● **Excerpted text**
Sometimes you hear a record and fall hard for it, and one of the things you’re thinking about it is that it “transcends its genre”. Unfortunately, you have also wasted a huge part of your life reading crappy music reviews and therefore know that these sorts of phrases are red flags for inane observations from dilettantes. How to proceed? Maybe by coming out the gate and saying that Behind The Concrete Veil (Mendeku Diskak), the debut album by Chicago’s Lost Legion, is a front-to-back object lesson in how to make a modern Oi! record, and that the many components that aren’t entirely textbook examples of the genre – which transcend it, even – in no way serve to water down the final product.
On record, Lost Legion are a duo, lead vocalist Ian Wise sharing instruments with bandmate Dave Fortunato. ‘War Machine’, which opens this LP, has bass-first arrangements on the verses and nasally punkabilly guitar breaks that skew closer to decorated Chicago veterans Naked Raygun; although that feel doesn’t evaporate, Behind…’s subsequent nine songs deliver more of the boots-and-braces good stuff.
Let me count the ways I love Lost Legion, specifically during this 25 minutes: Wise’s melodies that soar to the point of bombast, even while the actual sound is clipped and minimal; the fact this album sounds so great despite (in fact, likely because of) the singer recording it himself; ‘Disposed’, which has great, layered shimmers of gothic guitar and updates the workers-against-the-bosses lyrical trope for the actual age we live in; sections, fleeting or otherwise, that remind me of Leatherface or the Misfits or Joy Division or Stiff Little Fingers or Institute without – to reiterate this point – making the whole some inconclusive halfway house of a thing.
Overdue shine given to Hacker from Melbourne on the occasion of Psy Wi-Fi (Beach Impediment / Helta Skelta), their first 7-inch after a 2021 12-inch, Pick A Path, that could have easily been a 7-inch if they’d wanted it to. Listening back, having all but slept on it at the time, that older release is some choice high concept hardcore knuckleheadery, and although their four newest tracks drop the pace moderately I’m calling Psy Wi-Fi a step up.

● **Directions**
Answer from the music review:
(a) Which city is Lost Legion from?
(b) Which song opens Behind The Concrete Veil?
(c) In what year did Hacker release Pick A Path?

● **Raw data**
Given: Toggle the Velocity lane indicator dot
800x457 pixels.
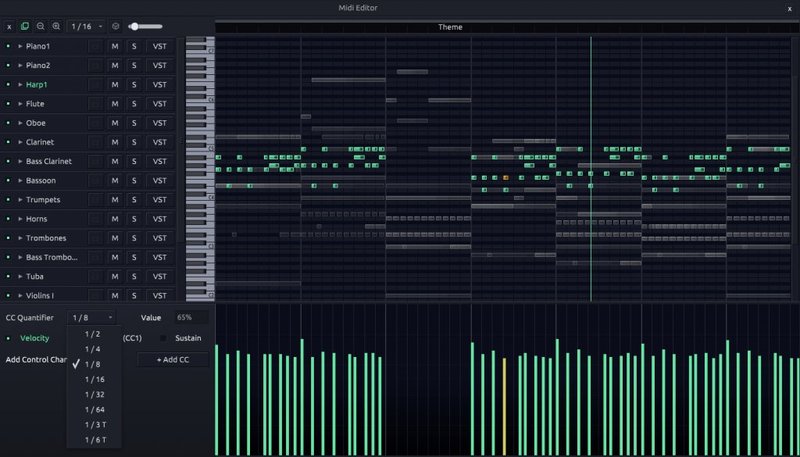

● **Solution to this problem**
(a) Chicago
(b) 'War Machine'
(c) 2021